Abstract-The Network-on-Chip (NoC) approach for designing (System-on-Chip) SoCs is currently used for overcoming the scalability and efficiency problems of traditional on-chip interconnection schemes, such as shared buses and point-to-point links. NoC design draws on concepts from computer networks to interconnect Intellectual Property (IP) cores in a structured and scalable way, promoting design re-use. This paper presents the design and evaluation of a parameterizable NoC router for FPGAs. The importance of low area overhead for NoC components is pivotal in FPGAs, which have limited logic and routing resources. We obtain a low area router design by applying optimizations in switching fabric and dual purpose buffer/connection signals. We utilize a store and forward flow control with input and output buffering. We proffer a component library to increase re-use and allow tailoring of parameters for application specific NoCs of various sizes. The proposed router supports the mesh architecture which is well known for its scalability and simple XY routing algorithm. We present IP-core-to-router mapping strategies for multi-local port routers that enable ample opportunity to optimize the NoC for application specific data traffic. A set of experiments were conducted to explore the design space of the proposed NoC router using different values of key router parameters: channel width (flit size), arbitration scheme and IP-core-to-router mapping strategy. Area and latency results from the experiments are presented and analyzed. These results will be useful to designers who want to implement NoC on FPGAs.
I. INTRODUCTION
The complexity of a system on silicon is comparable to other macro systems such as space shuttle or skyscrapers, when measured in terms of the number of basic elements intricately connected together, but at a micro level. Moore's law describes an important trend in the history of the integrated circuit (IC): the number of transistors that can be placed on an IC is increasing exponentially, doubling approximately every two years. This trend has continued for more than half a century. Increasing transistor density, higher operating frequencies, shorter time-to-market and reduced product life cycle, characterize today's semiconductor industry [8] .

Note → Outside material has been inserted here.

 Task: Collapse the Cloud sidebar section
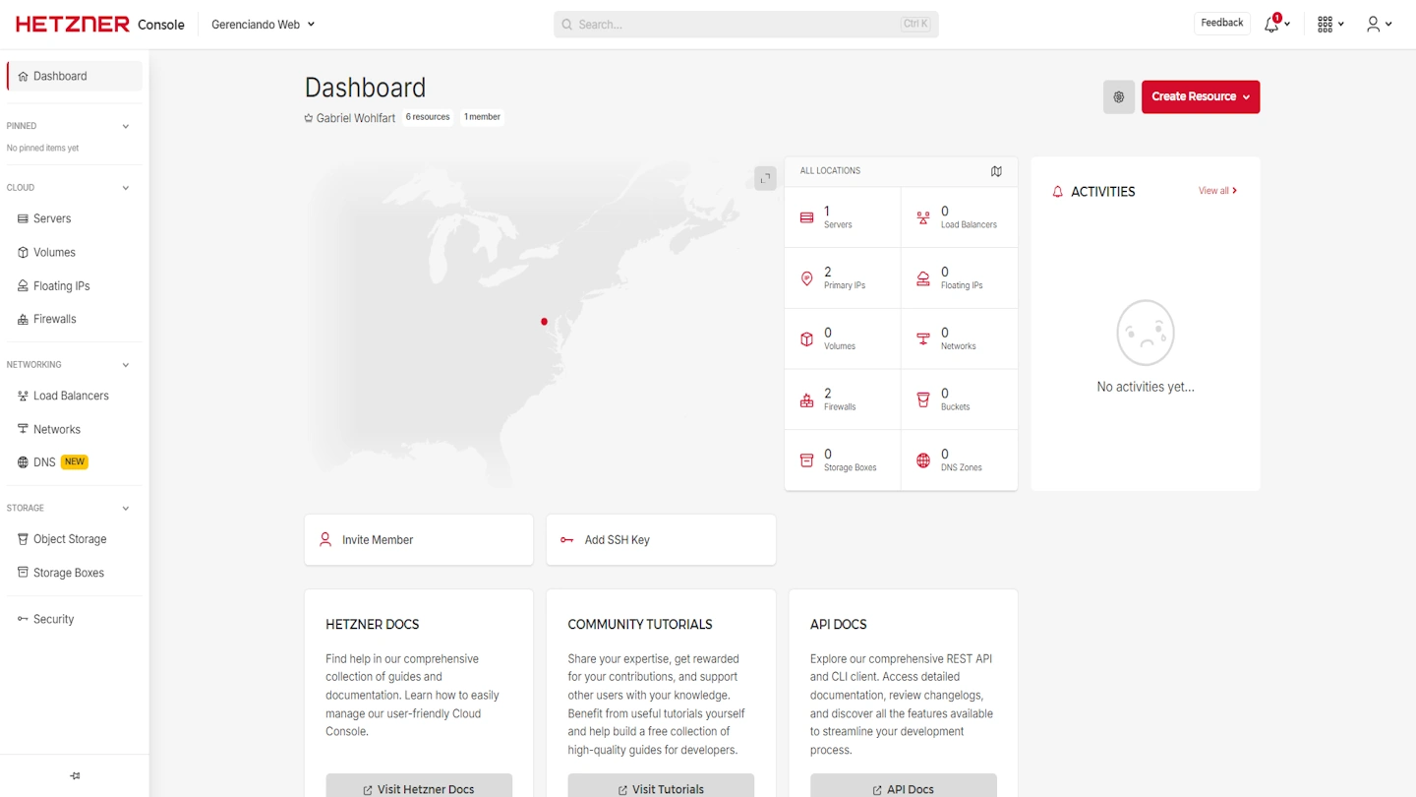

As semiconductor technology evolves, electronic industries continually push the envelope for greater functional and performance capabilities in new electronic systems. This is creating a continuing need for new design methodologies and design space exploration.

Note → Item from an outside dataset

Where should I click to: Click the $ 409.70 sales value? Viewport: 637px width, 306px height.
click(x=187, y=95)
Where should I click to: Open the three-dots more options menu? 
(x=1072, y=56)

An embedded system is a special-purpose computer system designed to perform one or a few dedicated functions, often with real-time computing constraints. Embedded systems range from portable devices such as digital watches, cameras and MP3 players, to large stationary units like traffic lights and factory controllers. Complexity varies from low, with a single microcontroller chip, to very high with multiple intellectual property (IP) cores and peripherals. The exponential growth in chip density is opening the door for the implementation of even larger and more complex systems, where complete embedded systems can be built onto a single chip. This paradigm shift is known as System-onChip (SoC) and is becoming increasingly common and complex. SoCs may contain many hardware and/or software blocks, such as processors, DSPs, memories, peripheral controllers, gateways, and other custom logic blocks.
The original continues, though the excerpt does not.